++++ Records for the task ++++
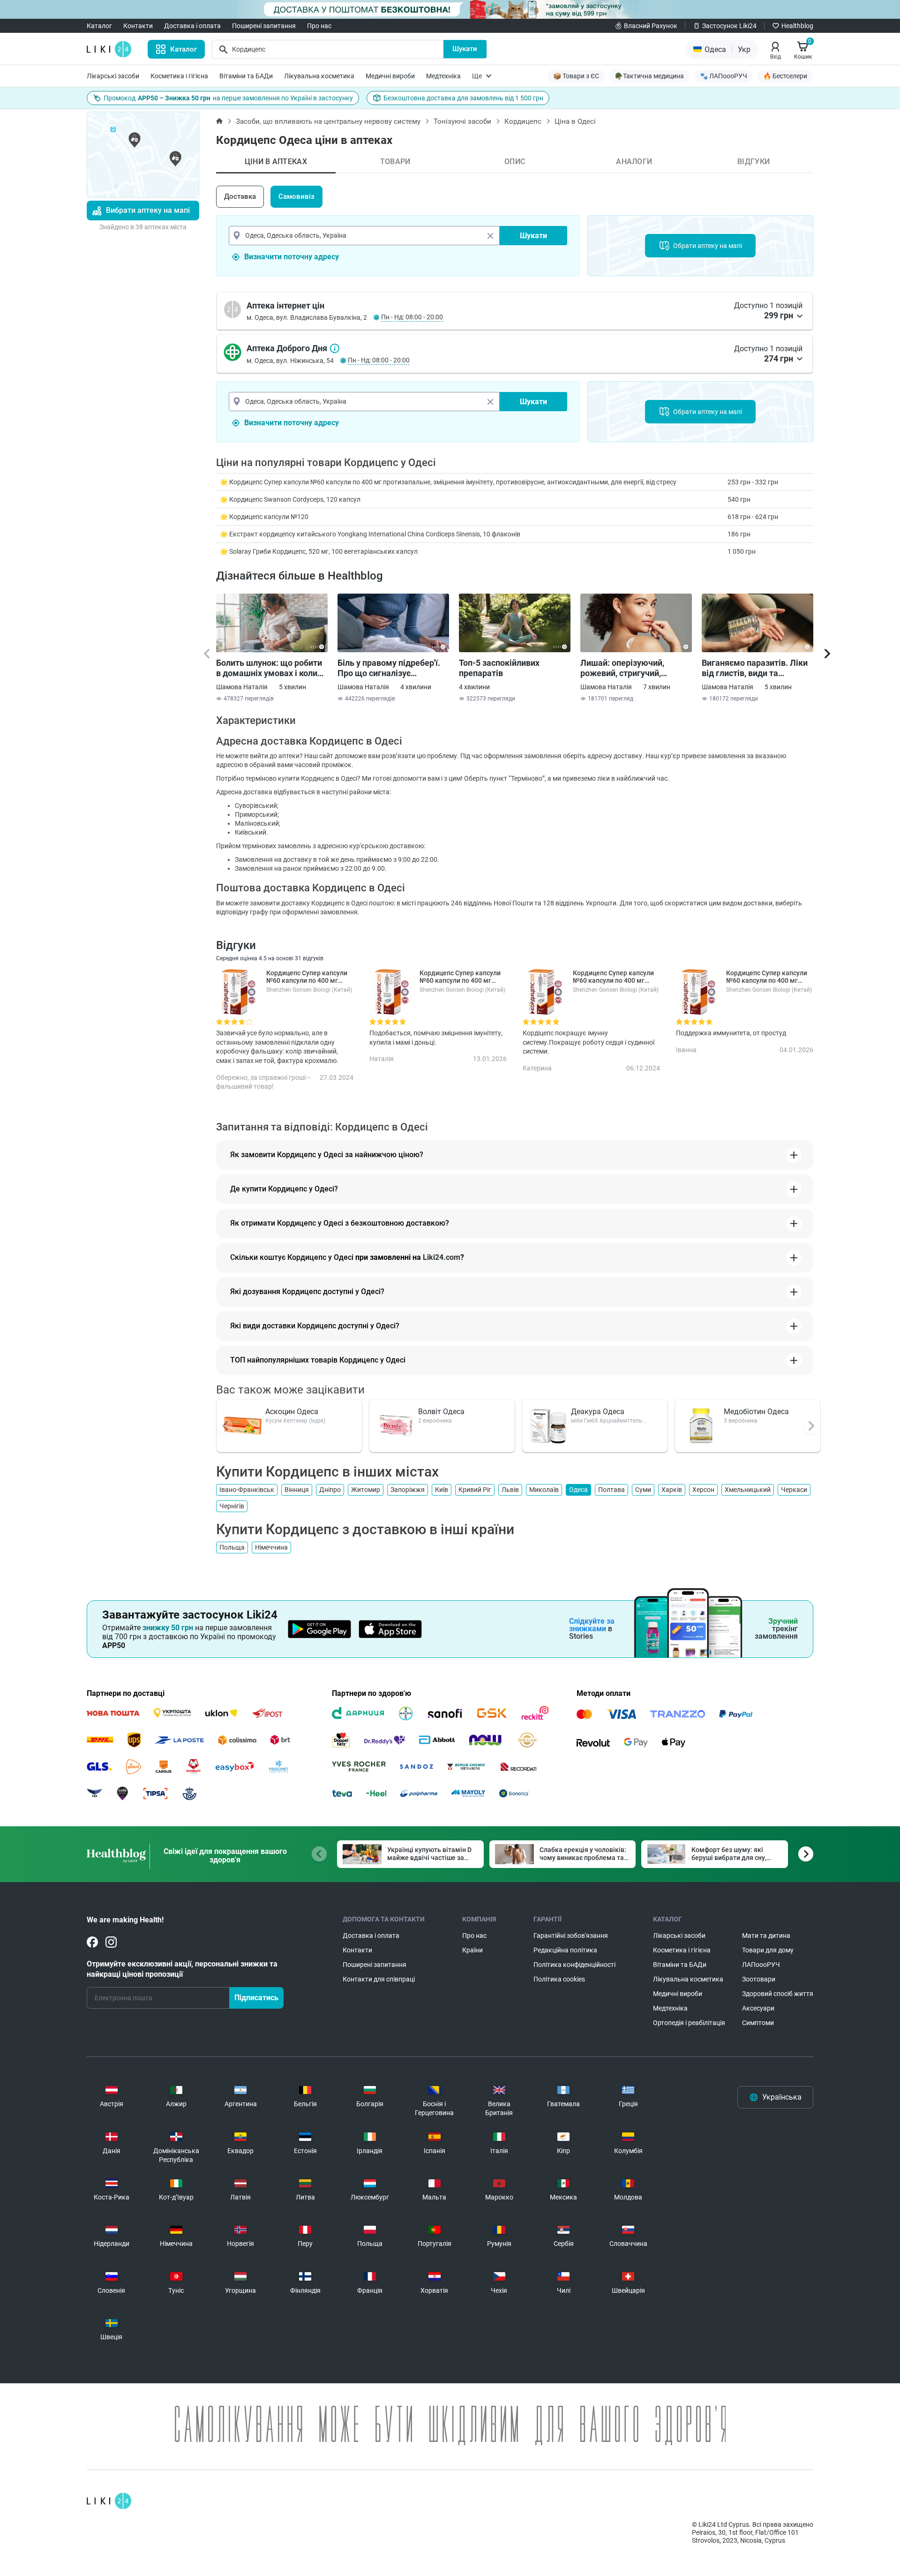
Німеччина (271, 1547)
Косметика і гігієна (179, 76)
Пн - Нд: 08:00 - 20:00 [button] (412, 317)
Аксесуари (758, 2008)
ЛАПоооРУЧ (761, 1964)
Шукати (464, 49)
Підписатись (256, 1997)
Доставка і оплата (192, 26)
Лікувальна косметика (319, 76)
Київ (441, 1489)
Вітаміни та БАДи (246, 76)
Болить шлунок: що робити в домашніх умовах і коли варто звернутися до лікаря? (269, 668)
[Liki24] (109, 2501)
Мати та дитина (766, 1935)
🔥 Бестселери (785, 76)
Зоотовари (758, 1979)
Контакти (138, 26)
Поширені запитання (264, 26)
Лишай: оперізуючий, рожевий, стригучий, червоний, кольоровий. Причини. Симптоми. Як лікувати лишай (627, 668)
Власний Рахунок (650, 26)
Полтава (611, 1489)
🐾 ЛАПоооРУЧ (723, 76)
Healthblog (797, 26)
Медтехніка (443, 76)
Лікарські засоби (113, 76)
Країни (472, 1950)
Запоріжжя (407, 1489)
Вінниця (297, 1489)
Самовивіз (296, 196)
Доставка (240, 196)
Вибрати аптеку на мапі (148, 210)
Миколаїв (544, 1489)
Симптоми (758, 2022)
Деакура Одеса (597, 1411)
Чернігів (231, 1506)
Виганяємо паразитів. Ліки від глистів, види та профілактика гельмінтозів (756, 668)
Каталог (99, 26)
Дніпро (330, 1489)
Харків (671, 1489)
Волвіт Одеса (441, 1411)
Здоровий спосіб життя (777, 1993)
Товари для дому (768, 1950)
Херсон (703, 1489)
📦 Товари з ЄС (576, 76)
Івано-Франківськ (246, 1489)
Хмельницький (748, 1489)
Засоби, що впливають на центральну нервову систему (328, 121)
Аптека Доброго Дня (334, 348)
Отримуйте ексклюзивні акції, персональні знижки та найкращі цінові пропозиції (182, 1969)
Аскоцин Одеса (291, 1411)
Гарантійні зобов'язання (570, 1935)
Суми (643, 1489)
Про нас (319, 26)
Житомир (365, 1489)
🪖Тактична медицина (649, 76)
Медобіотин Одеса (756, 1411)
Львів (510, 1489)
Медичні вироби (390, 76)
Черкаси (794, 1489)
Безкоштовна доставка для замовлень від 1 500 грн (463, 98)
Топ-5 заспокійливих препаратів (499, 668)
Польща (232, 1547)
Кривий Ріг (474, 1489)
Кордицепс (522, 121)
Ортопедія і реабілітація (689, 2022)
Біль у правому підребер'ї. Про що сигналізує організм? (389, 668)
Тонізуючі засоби (462, 121)
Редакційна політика (565, 1950)
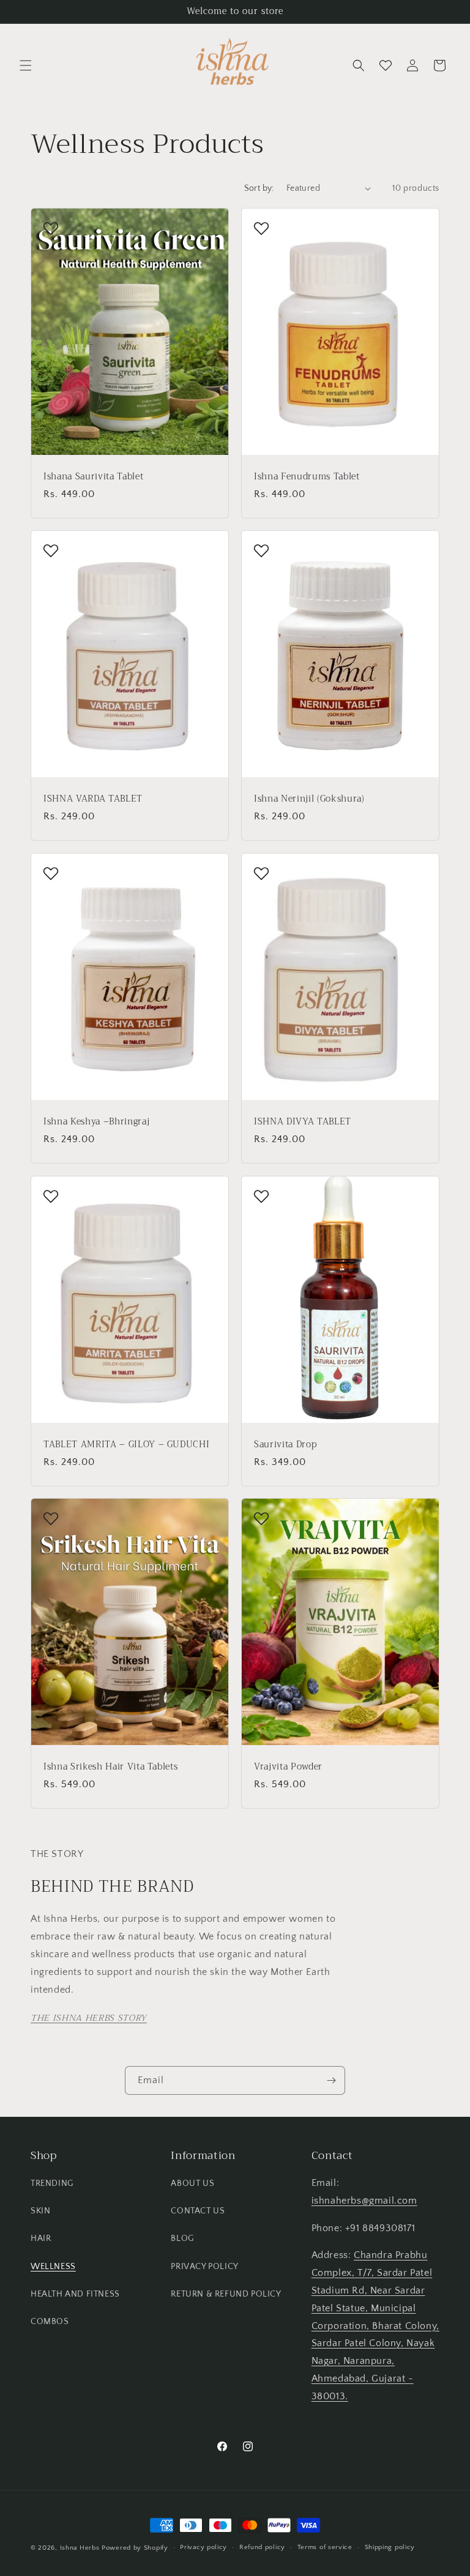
++++
• [Goal of the exercise]: In your answer, copy exactly the lines running from the line with "Каталог (99, 26)" to the end of the material above, both included, and omit all pictures.

• [Task result]:
Каталог (99, 26)
Дніпро (330, 1489)
Харків (671, 1489)
Волвіт Одеса (441, 1411)
Здоровий спосіб життя (777, 1993)
Товари для дому (768, 1950)
Херсон (703, 1489)
📦 Товари з ЄС (576, 76)
Івано-Франківськ (246, 1489)
Хмельницький (748, 1489)
Засоби, що впливають на центральну нервову систему (328, 121)
Аптека Доброго Дня (334, 348)
Отримуйте ексклюзивні акції, персональні знижки та найкращі цінові пропозиції (182, 1969)
Аскоцин Одеса (291, 1411)
Гарантійні зобов'язання (570, 1935)
Суми (643, 1489)
Про нас (319, 26)
Житомир (365, 1489)
🪖Тактична медицина (649, 76)
Медобіотин Одеса (756, 1411)
Львів (510, 1489)
Медичні вироби (390, 76)
Черкаси (794, 1489)
Безкоштовна доставка для замовлень від 1 500 грн (463, 98)
Топ-5 заспокійливих препаратів (499, 668)
Польща (232, 1547)
Кривий Ріг (474, 1489)
Кордицепс (522, 121)
Ортопедія і реабілітація (689, 2022)
Біль у правому підребер'ї. Про що сигналізує організм? (389, 668)
Тонізуючі засоби (462, 121)
Редакційна політика (565, 1950)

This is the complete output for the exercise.